* _DIRECTIONS_
Extract every line below that contains the string "Instruction".

* _Element and text location data_
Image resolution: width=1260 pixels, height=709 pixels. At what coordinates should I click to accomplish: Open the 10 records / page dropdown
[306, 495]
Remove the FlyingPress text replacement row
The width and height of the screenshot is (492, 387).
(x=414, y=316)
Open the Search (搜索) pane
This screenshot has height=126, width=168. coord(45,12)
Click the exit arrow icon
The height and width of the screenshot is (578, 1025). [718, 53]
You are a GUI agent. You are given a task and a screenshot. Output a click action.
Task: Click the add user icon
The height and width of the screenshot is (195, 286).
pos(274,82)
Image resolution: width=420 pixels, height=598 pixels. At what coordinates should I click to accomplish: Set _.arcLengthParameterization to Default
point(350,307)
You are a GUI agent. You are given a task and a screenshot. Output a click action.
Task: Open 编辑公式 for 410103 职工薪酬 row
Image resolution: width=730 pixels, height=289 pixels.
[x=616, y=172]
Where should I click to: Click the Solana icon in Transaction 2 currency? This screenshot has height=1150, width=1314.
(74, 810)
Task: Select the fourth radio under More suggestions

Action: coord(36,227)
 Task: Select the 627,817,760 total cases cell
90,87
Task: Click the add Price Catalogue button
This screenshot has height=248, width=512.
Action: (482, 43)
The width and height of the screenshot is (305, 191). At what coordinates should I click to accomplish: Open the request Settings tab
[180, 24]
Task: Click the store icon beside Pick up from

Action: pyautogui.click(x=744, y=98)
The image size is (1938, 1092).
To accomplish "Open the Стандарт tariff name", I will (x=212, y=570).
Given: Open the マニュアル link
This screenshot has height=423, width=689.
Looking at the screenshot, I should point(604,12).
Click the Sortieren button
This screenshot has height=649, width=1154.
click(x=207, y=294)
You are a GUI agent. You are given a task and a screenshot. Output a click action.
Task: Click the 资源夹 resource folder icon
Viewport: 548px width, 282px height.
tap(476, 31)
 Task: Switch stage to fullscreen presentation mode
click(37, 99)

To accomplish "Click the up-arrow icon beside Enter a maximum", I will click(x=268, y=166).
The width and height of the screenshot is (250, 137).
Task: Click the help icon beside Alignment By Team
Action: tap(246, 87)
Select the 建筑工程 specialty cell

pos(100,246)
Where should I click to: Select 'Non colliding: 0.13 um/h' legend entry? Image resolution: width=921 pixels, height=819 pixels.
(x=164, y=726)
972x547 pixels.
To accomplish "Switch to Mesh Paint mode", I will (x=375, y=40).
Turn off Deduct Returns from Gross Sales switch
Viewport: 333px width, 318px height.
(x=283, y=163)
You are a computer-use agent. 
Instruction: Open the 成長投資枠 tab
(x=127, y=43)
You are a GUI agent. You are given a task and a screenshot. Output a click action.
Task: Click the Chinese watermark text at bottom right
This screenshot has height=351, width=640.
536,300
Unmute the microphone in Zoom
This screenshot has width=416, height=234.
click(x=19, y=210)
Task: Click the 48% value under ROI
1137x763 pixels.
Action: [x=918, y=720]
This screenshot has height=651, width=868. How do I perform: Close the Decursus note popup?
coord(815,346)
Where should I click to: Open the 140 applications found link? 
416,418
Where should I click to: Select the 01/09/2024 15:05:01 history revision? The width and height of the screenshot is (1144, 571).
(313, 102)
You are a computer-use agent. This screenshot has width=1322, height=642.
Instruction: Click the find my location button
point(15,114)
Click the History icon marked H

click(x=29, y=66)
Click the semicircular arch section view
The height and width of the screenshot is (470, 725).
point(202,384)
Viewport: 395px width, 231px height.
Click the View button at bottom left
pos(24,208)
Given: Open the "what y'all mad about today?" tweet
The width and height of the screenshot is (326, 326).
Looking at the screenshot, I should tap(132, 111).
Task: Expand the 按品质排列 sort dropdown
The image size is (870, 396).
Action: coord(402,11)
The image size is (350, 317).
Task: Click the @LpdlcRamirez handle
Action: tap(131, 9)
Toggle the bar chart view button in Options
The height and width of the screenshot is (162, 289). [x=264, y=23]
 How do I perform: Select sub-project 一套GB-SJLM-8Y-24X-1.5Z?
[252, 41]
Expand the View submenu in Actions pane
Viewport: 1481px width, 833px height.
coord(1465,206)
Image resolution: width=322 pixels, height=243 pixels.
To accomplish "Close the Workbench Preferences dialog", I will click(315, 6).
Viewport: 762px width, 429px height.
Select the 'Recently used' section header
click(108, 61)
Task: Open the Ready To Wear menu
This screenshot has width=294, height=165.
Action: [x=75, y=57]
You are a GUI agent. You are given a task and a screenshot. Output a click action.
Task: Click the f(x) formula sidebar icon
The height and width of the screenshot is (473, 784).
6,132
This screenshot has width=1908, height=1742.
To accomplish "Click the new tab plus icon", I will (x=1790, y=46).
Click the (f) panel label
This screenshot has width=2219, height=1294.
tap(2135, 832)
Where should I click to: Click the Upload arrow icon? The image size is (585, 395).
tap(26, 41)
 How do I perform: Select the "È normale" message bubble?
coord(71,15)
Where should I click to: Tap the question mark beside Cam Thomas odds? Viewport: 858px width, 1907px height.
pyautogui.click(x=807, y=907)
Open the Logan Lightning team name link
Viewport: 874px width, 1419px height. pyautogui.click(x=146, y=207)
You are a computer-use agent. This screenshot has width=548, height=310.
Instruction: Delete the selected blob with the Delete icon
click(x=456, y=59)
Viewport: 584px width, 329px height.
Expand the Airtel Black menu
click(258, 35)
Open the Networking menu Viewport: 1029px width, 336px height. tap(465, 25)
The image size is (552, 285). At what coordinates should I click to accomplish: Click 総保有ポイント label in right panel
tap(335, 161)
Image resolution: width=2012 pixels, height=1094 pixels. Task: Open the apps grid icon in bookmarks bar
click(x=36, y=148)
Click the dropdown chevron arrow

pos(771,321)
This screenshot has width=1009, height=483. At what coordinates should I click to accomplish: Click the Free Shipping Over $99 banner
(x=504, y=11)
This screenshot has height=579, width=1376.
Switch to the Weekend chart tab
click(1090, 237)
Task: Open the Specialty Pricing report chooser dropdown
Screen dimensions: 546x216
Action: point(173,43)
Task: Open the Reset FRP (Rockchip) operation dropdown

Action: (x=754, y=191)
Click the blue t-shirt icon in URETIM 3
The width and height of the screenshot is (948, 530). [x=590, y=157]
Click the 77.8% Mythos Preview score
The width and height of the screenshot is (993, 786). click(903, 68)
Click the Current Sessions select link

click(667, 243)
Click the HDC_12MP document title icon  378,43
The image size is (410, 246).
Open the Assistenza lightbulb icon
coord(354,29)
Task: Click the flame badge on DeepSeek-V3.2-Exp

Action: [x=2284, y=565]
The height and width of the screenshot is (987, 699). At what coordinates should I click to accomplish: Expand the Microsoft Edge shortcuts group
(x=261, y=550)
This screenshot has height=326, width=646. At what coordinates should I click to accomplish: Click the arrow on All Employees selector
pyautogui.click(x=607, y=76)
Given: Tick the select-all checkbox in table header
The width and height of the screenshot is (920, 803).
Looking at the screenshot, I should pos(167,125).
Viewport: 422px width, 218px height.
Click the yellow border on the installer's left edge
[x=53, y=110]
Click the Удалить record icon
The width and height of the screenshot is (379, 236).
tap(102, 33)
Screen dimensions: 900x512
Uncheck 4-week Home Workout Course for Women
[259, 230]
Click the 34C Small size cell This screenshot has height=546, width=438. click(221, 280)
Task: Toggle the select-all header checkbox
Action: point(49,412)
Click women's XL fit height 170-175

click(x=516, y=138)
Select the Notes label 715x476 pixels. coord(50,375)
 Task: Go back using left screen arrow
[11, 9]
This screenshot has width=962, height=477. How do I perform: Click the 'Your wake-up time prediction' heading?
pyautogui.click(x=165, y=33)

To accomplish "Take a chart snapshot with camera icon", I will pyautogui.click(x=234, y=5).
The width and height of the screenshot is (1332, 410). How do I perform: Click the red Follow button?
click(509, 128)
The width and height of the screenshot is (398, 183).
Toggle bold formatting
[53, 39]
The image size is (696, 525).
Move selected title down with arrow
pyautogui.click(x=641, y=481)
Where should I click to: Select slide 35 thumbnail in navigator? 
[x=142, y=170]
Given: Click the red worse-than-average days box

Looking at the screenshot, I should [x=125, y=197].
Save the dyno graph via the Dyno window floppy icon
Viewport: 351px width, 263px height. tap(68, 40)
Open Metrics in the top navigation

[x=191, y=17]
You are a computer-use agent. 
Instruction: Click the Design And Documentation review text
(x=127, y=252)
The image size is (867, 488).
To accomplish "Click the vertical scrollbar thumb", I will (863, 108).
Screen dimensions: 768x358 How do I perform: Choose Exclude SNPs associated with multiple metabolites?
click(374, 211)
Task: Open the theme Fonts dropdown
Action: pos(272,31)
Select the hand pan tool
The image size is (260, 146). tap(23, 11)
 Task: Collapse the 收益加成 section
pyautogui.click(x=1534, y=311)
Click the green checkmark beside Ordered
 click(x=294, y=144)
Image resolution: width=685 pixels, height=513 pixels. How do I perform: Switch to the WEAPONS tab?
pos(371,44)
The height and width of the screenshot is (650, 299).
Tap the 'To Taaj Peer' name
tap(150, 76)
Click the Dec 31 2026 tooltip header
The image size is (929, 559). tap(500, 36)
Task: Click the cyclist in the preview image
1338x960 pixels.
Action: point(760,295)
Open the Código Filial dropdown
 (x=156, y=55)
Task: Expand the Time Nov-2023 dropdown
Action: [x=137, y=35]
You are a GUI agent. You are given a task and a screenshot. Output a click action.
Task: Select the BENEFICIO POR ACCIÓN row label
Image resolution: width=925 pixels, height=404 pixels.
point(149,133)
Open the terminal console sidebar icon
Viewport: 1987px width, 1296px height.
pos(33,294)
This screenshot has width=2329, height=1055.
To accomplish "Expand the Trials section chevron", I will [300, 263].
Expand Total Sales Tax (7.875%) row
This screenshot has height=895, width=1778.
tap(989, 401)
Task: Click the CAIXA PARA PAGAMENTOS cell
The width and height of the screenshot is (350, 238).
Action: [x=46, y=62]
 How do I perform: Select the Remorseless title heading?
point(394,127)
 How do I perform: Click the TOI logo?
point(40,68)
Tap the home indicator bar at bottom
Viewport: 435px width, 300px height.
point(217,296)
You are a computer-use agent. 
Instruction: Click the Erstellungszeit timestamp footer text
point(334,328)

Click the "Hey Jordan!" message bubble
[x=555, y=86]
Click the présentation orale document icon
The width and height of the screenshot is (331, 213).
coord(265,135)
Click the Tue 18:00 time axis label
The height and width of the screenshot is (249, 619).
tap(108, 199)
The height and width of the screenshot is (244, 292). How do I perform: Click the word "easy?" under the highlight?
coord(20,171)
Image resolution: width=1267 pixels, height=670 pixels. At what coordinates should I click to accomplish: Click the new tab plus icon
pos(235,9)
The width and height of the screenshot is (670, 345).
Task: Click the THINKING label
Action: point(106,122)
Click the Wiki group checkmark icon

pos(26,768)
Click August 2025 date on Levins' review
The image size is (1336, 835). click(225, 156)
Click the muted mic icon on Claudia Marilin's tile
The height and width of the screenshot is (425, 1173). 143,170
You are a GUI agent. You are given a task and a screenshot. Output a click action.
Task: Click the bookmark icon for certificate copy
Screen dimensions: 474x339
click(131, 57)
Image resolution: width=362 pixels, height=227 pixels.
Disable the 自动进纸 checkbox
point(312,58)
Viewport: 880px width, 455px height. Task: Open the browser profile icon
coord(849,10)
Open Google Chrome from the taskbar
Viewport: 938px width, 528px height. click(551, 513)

* _TASK OUTPUT_
Instruction: Open the 成長投資枠 tab
Instruction: Click the find my location button
Instruction: Delete the selected blob with the Delete icon
Instruction: Click the Design And Documentation review text
Instruction: Click the Erstellungszeit timestamp footer text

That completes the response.